━━━━━ Supplied text
Something Chose This Garnet
Part 2: They look identical. The XRF says otherwise
I spent several weeks trying to figure out why a garnet would be green.
Not the crystal. The crystal, once you wipe the surface, is black. The green is on the outside — a film, nanometers thick in places, adhering to one population of garnets at this locality while leaving another population completely alone. Two garnets, side by side. Same habit, same hand-specimen color from a meter away — same approximate size if you were being careful about it. Put them under the microscope and one of them is doing something the other isn’t.


That asymmetry is what this post is about. Specifically: what an X-ray fluorescence spectrometer told me when I pointed it at both, and what it declined to answer.
━━━━━━━━━━
▶ _Exercise A_
Rewrite the stretch of the garnet post from "Not the crystal." through "the other isn’t.", putting "hand lens" in place of "microscope".
▶ _Exercise B_
Decide whether each statement agrees with the garnet post. Answer yes or no for each and quote the deciding words.
(i) The garnet crystal itself is green throughout.
(ii) The green film coats every garnet at the locality.
(iii) The author spent several weeks trying to work out why a garnet would be green.
▶ _Exercise C_
According to the garnet post, what instrument did the author point at both garnets?
Rely only on the garnet post for what comes next.
━━━━━ Provided information
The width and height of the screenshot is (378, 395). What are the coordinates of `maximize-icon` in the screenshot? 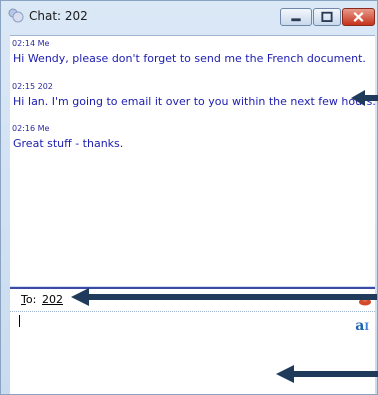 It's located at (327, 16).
━━━━━━━━━━
━━━━━ Provided information
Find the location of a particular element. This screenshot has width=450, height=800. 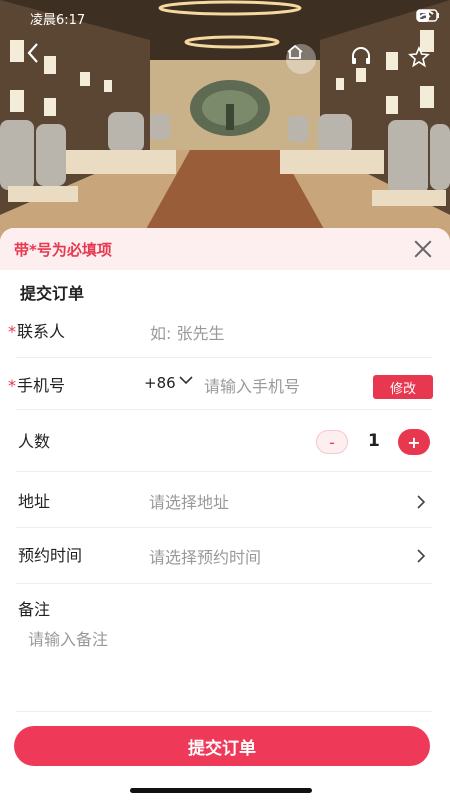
━━━━━━━━━━
▶ _Answer A_
Not the crystal. The crystal, once you wipe the surface, is black. The green is on the outside — a film, nanometers thick in places, adhering to one population of garnets at this locality while leaving another population completely alone. Two garnets, side by side. Same habit, same hand-specimen color from a meter away — same approximate size if you were being careful about it. Put them under the hand lens and one of them is doing something the other isn’t.

▶ _Answer B_
(i) No: "The crystal, once you wipe the surface, is black."
(ii) No: "adhering to one population of garnets at this locality while leaving another population completely alone"
(iii) Yes: "I spent several weeks trying to figure out why a garnet would be green."

▶ _Answer C_
An X-ray fluorescence spectrometer.